--- START OF Information given ---

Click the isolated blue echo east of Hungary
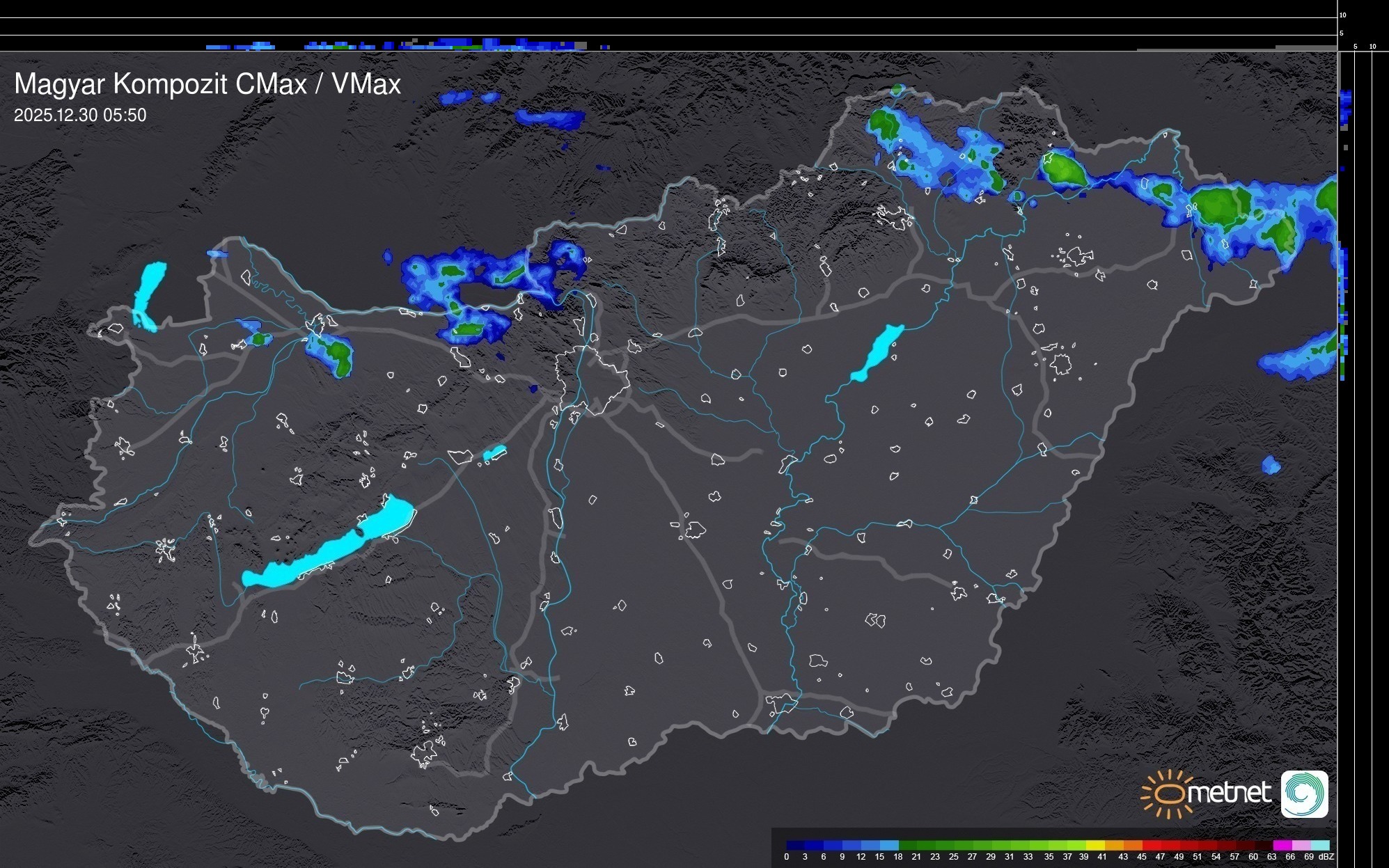This screenshot has width=1389, height=868. coord(1271,465)
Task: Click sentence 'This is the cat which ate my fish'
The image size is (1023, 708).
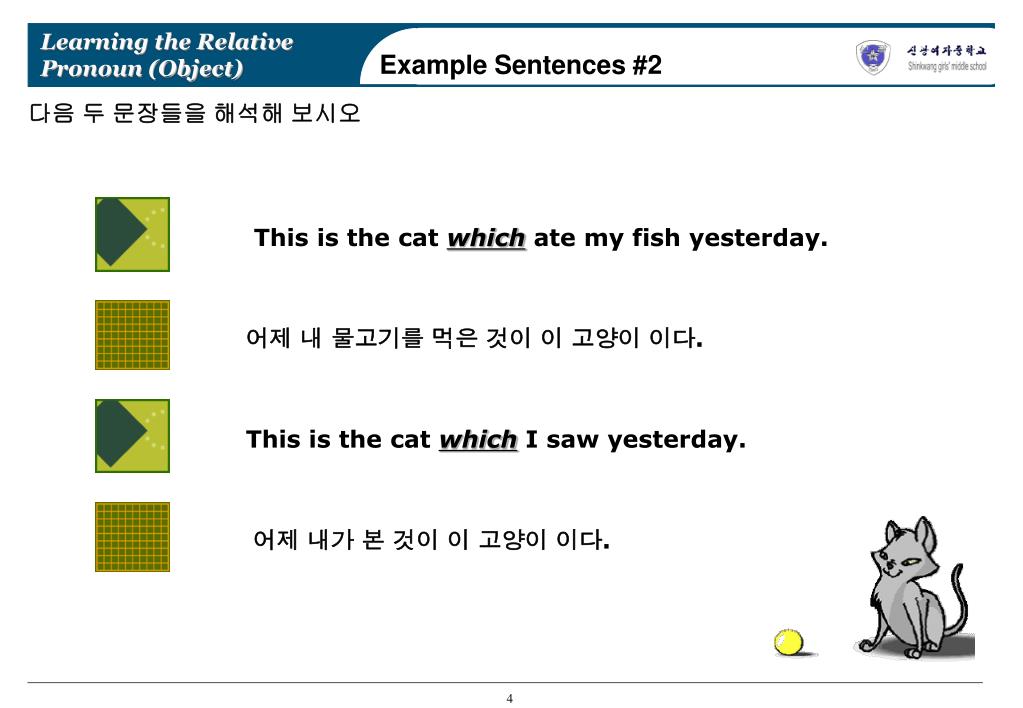Action: [540, 238]
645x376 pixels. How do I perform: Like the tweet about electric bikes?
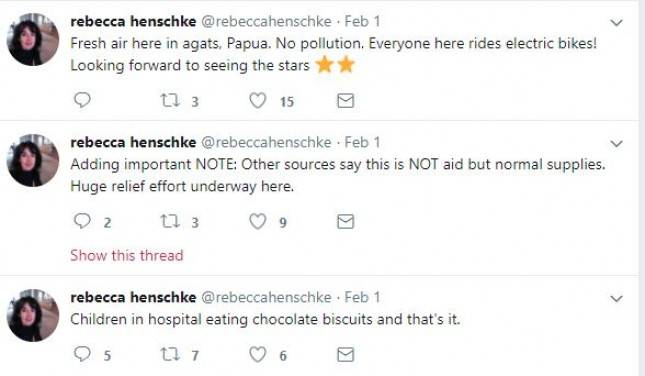(x=258, y=100)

--- END OF Information given ---

◆ Goal of the exercise:
Render the items above as a Markdown table with the columns No. and Text, giving each line its own numbered row. Skip blank lines and omit the pictures.

◆ Exercise response:
| No. | Text |
|---|---|
| 1 | Click the isolated blue echo east of Hungary |
| 2 | This screenshot has width=1389, height=868. coord(1271,465) |
| 3 | Task: Click sentence 'This is the cat which ate my fish' |
| 4 | The image size is (1023, 708). |
| 5 | Action: [540, 238] |
| 6 | 645x376 pixels. How do I perform: Like the tweet about electric bikes? |
| 7 | (x=258, y=100) |